» 出題: 本文に引用された弾劾案の原文では、尹政権は国の安全保障と国民保護の義務を放棄してきたとされています。原文が挙げるその理由を説明してください。

» 本文:
◇ ◇ ◇

昨年12月3日、尹錫悦大統領に対する1回目の弾劾決議で、野党が掲げた理由の一つが「韓米日の共助」だ。直接そのような表現こそしていないものの事実上、問題としたのはこの部分だ。野党6党が弾劾案で批判したのが尹政権の外交政策「韓米日共助」だとしたら、今後の安全保障政策について疑問視せざるを得ない。 (ソウル=李民晧) 物議を醸す文言は、弾劾案(尹錫悦大統領弾劾訴追案)の結論部分、2項目の段落に記されている。昨年12月3日、共に民主党の李在明代表ら野党議員が発議した弾劾案に掲載された原文は以下のとおりだ。
「いわゆる価値外交という名目で地政学的バランスを無視したまま、北韓と中国、ロシアを敵対視し、日本を中心とした奇妙な外交政策に固執し、日本に傾倒した人物を政府の主要な役職に任命するといった政策を展開することで、北東アジアにおける孤立と戦争の危機を招き、国の安全保障と国民保護の義務を放棄してきた」

◇ ◇ ◇

» 収集データ:
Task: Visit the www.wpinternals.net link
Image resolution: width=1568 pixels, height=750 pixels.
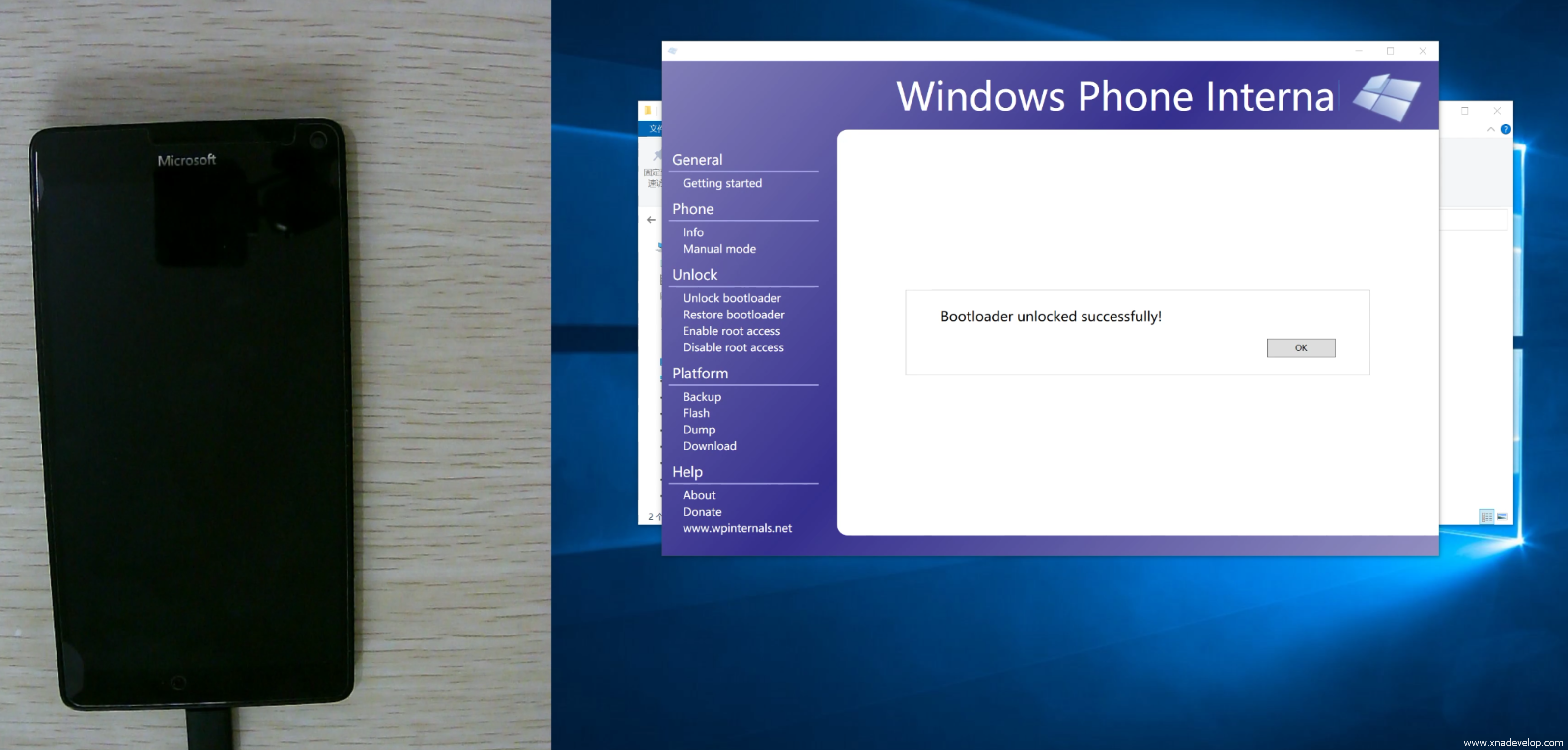Action: 737,528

◇ ◇ ◇

» 解答: 原文によれば、尹政権は価値外交という名目で地政学的バランスを無視し、北韓と中国、ロシアを敵対視しました。さらに日本を中心とした外交政策に固執し、日本に傾倒した人物を政府の主要な役職に任命する政策を展開しました。その結果、北東アジアにおける孤立と戦争の危機を招いたとされています。